◆ **Directions**: Wherever "computer" occurs in the entries, copy the line that holds it.

# # # # # # #

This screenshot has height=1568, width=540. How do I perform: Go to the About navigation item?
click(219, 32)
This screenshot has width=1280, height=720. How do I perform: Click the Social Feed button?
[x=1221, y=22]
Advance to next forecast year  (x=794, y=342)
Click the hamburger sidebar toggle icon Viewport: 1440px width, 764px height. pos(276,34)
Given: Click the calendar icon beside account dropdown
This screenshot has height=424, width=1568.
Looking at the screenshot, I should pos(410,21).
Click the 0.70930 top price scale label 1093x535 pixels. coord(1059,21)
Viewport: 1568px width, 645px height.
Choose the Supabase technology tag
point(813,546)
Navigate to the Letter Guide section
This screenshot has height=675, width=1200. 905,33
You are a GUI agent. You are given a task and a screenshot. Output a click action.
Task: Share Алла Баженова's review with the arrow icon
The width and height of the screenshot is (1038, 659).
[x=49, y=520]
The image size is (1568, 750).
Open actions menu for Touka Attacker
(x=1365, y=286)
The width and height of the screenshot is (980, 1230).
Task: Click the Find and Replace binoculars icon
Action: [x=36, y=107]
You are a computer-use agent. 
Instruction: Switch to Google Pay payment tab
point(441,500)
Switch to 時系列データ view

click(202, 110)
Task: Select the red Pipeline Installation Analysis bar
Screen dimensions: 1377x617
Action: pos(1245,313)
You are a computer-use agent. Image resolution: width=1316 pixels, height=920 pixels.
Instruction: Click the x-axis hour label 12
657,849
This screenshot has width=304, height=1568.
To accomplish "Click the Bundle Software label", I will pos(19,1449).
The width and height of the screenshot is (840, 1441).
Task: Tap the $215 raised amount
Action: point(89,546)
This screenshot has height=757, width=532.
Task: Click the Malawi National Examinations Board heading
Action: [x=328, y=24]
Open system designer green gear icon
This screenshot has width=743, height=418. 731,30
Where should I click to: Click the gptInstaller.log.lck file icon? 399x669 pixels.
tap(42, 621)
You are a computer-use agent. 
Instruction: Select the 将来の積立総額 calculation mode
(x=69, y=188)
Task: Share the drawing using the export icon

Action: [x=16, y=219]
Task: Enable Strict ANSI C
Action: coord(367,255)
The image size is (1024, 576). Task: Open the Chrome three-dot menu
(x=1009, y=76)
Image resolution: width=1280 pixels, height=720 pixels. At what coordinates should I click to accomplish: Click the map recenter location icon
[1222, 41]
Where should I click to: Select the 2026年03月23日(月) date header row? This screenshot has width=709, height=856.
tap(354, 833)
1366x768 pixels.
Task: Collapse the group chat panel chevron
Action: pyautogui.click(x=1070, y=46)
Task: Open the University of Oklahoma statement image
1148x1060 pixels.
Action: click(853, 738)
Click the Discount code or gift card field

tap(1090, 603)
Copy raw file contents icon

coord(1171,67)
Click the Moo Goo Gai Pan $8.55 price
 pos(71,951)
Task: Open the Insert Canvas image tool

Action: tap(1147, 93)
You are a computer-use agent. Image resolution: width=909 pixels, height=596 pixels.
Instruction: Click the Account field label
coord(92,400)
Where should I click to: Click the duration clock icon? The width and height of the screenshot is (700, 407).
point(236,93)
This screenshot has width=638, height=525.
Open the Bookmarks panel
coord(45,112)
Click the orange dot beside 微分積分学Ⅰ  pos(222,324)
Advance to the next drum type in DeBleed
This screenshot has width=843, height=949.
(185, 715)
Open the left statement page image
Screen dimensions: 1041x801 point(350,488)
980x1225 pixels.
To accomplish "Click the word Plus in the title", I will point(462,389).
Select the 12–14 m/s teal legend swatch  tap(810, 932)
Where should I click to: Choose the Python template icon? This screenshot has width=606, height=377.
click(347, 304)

# # # # # # #

◆ **Exercise answer**:
You are a computer-use agent. 
You are a computer-use agent. Image resolution: width=1316 pixels, height=920 pixels.
You are a computer-use agent. 
You are a computer-use agent. Image resolution: width=909 pixels, height=596 pixels.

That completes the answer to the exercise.